-- SUPPLIED TEXT follows --

In the process of doing RLHF I made a reward model using a dataset of chosen
and rejected
string pairs. It is very similar to the example that's there in the official TRL library - Reward Modeling
I used LLaMA 2 7b model (tried both the chat and non-chat versions - the behavior is the same). Now what I would like to do is to actually pass an input and see the output of the Reward model. However I can’t seem to make any sense of what the reward model outputs.
For example: I tried to make the input as follows -
chosen = "This is the chosen text."
rejected = "This is the rejected text."
test = {"chosen": chosen, "rejected": rejected}
Then I try -
import torch
import torch.nn as nn
from transformers import AutoModelForSequenceClassification, AutoTokenizer, AutoModelForCausalLM
base_model_id = "./llama2models/Llama-2-7b-chat-hf"
model_id = "./reward_models/Llama-2-7b-chat-hf_rm_inference/checkpoint-500"
model = AutoModelForSequenceClassification.from_pretrained(
model_id,
# num_labels=1, #gives an error since the model always outputs a tensor of [2, 4096]
)
tokenizer = AutoTokenizer.from_pretrained(base_model_id)
rewards_chosen = model(
**tokenizer(chosen, return_tensors='pt')
).logits
print('reward chosen is ', rewards_chosen)
rewards_rejected = model(
**tokenizer(rejected, return_tensors='pt')
).logits
print('reward rejected is ', rewards_rejected)
loss = -nn.functional.logsigmoid(rewards_chosen - rewards_rejected).mean()
print(loss)

-- SUPPLIED TEXT concluded --
-- INPUT DATA follows --

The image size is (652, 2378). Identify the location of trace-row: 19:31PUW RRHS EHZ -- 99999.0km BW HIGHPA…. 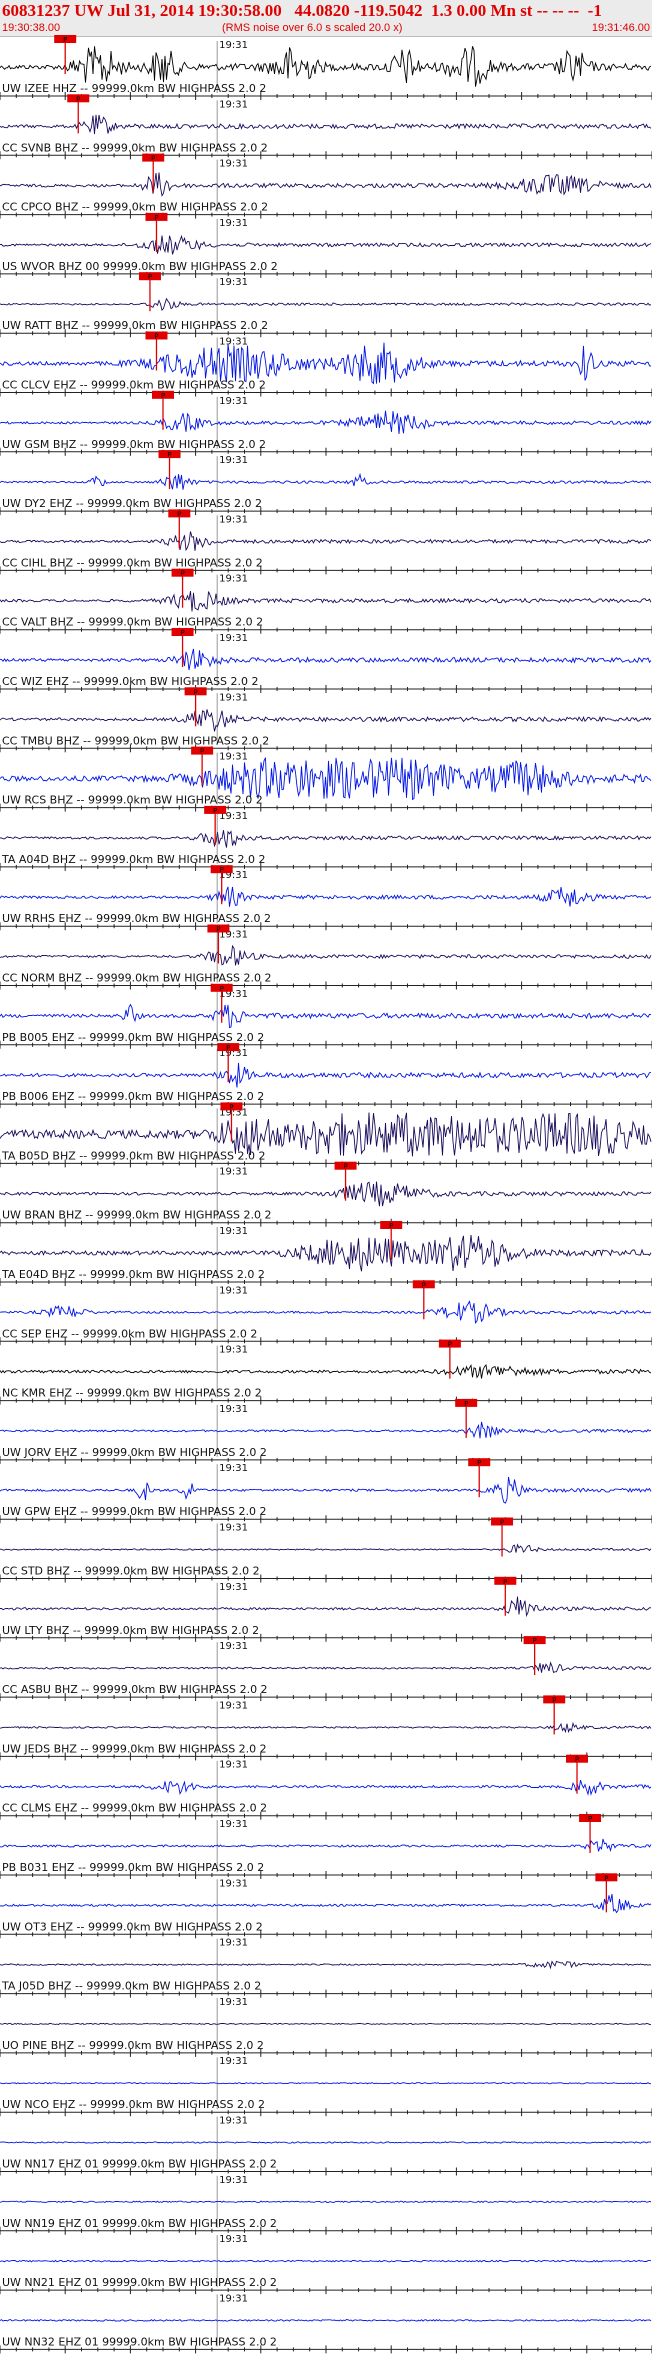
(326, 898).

-- INPUT DATA concluded --

EXERCISE TASKS
1. Copy the part of the reward model post that opens with the words containing "tokenizer = AutoTokenizer.from_pretrained(base_model_id)" and closes with "is ', rewards_rejected)".
2. Name every class that the reward model post imports from the transformers library.
3. Continue the reward model post from the point where it stops.

WRITTEN RESPONSES
1.
tokenizer = AutoTokenizer.from_pretrained(base_model_id)
rewards_chosen = model(
**tokenizer(chosen, return_tensors='pt')
).logits
print('reward chosen is ', rewards_chosen)
rewards_rejected = model(
**tokenizer(rejected, return_tensors='pt')
).logits
print('reward rejected is ', rewards_rejected)

2. AutoModelForSequenceClassification, AutoTokenizer, AutoModelForCausalLM

3.
And the output looks something like this -
reward chosen is tensor([[ 2.1758, -8.8359]], dtype=torch.float16)
reward rejected is tensor([[ 1.0908, -2.2168]], dtype=torch.float16)
tensor(0.0044)
Printing loss wasn’t helpful. I mean I do not see any trend (for example positive loss turning negative) even if I switch rewards_chosen
and rewards_rejected
in the formula.
Also the outputs did not yield any insights. I do not understand how to make sense of rewards_chosen
and rewards_rejected
. Why are they a tensor with two elements instead of one?
I tried rewards_chosen > rewards_rejected
but that is also not helpful since it outputs tensor([[ True, False]])
When I try some public reward model (its just a few megabytes since its just the adapter - https://huggingface.co/vincentmin/llama-2-13b-reward-oasst1) then I get outputs that make more sense since its outputs a single element tensor -
Code -
import torch
import torch.nn as nn
from peft import PeftModel, PeftConfig
from transformers import AutoModelForSequenceClassification, AutoTokenizer, AutoModelForCausalLM
peft_model_id = "./llama-2-13b-reward-oasst1"
base_model_id = "/cluster/work/lawecon/Work/raj/llama2models/13b-chat-hf"
config = PeftConfig.from_pretrained(peft_model_id)
model = AutoModelForSequenceClassification.from_pretrained(
base_model_id,
num_labels=1,
# torch_dtype=torch.float16,
)
model = PeftModel.from_pretrained(model, peft_model_id)
tokenizer = AutoTokenizer.from_pretrained(base_model_id)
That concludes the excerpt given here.